▶ _Task prompt_
Everything from the line containing "1358x608 pixels. How" through the line containing "Given: Select the black GT86 car thumbnail" in the listing below should be copied exactly, and nothing more.

▶ _Material provided_
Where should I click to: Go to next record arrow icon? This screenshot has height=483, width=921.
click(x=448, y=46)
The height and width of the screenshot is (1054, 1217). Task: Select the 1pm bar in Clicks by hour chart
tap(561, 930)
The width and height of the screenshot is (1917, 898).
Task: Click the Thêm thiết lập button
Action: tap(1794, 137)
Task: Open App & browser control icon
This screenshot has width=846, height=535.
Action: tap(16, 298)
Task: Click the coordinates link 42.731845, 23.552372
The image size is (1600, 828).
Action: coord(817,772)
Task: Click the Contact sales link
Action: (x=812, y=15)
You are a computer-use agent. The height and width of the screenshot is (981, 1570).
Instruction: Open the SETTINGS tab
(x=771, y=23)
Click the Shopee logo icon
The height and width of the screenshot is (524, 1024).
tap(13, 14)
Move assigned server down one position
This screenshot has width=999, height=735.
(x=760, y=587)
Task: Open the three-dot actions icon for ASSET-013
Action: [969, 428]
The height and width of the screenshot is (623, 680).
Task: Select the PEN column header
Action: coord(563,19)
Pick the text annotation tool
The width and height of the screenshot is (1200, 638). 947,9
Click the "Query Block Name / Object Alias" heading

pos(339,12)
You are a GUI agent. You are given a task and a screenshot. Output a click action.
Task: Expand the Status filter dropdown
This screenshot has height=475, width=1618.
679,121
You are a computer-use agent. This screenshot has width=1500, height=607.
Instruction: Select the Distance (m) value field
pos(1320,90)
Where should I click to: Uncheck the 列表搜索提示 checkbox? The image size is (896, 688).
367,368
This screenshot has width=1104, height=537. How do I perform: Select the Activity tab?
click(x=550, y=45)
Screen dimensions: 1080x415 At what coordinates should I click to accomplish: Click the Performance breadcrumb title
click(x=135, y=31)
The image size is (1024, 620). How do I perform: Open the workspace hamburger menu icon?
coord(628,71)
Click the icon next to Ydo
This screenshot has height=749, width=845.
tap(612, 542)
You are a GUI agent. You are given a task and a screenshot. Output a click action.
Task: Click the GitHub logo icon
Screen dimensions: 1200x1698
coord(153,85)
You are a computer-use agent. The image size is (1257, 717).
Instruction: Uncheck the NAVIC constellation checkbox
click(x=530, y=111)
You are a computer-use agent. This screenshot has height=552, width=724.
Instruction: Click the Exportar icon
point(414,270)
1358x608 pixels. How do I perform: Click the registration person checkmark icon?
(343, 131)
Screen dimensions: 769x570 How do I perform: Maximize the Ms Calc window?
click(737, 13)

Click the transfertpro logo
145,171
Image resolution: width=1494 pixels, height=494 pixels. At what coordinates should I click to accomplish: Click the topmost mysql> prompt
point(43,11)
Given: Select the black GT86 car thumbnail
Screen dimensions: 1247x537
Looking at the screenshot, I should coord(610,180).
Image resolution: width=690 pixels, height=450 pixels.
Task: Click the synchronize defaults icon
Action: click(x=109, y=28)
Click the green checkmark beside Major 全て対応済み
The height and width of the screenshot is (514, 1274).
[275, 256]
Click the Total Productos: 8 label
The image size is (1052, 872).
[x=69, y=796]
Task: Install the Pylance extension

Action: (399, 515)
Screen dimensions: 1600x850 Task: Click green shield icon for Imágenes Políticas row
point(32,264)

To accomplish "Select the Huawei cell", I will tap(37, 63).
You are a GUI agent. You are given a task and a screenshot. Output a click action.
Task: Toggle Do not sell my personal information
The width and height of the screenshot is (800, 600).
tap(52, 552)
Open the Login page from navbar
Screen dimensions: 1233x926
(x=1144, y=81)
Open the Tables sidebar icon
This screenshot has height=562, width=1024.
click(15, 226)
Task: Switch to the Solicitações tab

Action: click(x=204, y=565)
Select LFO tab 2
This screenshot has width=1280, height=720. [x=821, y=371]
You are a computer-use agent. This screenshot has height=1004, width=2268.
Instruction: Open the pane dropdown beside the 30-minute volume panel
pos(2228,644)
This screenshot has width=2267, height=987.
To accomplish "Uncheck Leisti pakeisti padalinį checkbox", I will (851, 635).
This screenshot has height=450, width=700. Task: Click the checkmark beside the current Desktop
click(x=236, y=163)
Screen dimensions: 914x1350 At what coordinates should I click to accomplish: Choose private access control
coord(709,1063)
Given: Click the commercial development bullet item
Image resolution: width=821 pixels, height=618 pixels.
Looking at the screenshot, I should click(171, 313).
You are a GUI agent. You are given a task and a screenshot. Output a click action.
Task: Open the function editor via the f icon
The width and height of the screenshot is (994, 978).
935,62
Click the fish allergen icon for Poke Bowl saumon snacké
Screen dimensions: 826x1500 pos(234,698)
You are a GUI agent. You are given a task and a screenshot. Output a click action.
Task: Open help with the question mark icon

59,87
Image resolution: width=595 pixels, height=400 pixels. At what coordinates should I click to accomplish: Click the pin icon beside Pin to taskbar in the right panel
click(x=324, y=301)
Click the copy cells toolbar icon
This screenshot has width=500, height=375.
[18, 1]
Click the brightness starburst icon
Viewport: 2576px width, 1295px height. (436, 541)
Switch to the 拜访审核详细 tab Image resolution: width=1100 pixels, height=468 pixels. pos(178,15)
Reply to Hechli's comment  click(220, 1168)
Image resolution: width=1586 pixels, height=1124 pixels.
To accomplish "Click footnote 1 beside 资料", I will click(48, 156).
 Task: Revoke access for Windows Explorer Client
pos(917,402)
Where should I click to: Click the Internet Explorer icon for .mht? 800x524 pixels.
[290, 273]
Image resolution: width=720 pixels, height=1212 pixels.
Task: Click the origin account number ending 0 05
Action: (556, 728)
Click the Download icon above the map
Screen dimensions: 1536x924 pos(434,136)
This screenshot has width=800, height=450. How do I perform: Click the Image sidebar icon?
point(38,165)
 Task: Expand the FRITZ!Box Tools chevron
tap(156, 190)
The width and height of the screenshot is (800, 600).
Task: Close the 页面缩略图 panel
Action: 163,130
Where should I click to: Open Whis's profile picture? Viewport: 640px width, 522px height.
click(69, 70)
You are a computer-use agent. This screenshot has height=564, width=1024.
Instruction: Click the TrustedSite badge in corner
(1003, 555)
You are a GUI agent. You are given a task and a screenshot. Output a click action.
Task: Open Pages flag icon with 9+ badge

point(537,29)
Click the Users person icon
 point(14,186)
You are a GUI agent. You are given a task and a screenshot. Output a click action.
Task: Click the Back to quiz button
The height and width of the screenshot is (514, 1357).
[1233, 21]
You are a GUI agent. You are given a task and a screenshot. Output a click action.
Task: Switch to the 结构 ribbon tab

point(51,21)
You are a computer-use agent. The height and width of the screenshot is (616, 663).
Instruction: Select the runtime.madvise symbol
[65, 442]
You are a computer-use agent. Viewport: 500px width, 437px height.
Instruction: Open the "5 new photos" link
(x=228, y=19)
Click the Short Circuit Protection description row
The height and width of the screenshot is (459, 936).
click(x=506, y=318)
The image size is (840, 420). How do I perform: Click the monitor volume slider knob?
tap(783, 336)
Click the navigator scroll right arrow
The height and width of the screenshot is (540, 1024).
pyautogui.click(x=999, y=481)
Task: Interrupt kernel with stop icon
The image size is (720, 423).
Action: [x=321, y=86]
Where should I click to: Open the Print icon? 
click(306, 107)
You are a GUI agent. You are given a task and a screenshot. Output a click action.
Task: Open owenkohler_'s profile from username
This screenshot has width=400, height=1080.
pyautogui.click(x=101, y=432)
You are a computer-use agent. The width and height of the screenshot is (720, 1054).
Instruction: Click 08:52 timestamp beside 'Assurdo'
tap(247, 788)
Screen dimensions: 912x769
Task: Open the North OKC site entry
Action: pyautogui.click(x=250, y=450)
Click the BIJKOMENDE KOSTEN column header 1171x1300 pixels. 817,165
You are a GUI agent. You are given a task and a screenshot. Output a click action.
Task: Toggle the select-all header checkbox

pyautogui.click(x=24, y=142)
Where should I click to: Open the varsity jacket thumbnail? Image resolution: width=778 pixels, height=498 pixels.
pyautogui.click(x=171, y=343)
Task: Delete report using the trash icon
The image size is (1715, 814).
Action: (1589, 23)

▶ _Exercise solution_
1358x608 pixels. How do I perform: Click the registration person checkmark icon?
(343, 131)
Screen dimensions: 769x570 How do I perform: Maximize the Ms Calc window?
click(737, 13)

Click the transfertpro logo
145,171
Image resolution: width=1494 pixels, height=494 pixels. At what coordinates should I click to accomplish: Click the topmost mysql> prompt
point(43,11)
Given: Select the black GT86 car thumbnail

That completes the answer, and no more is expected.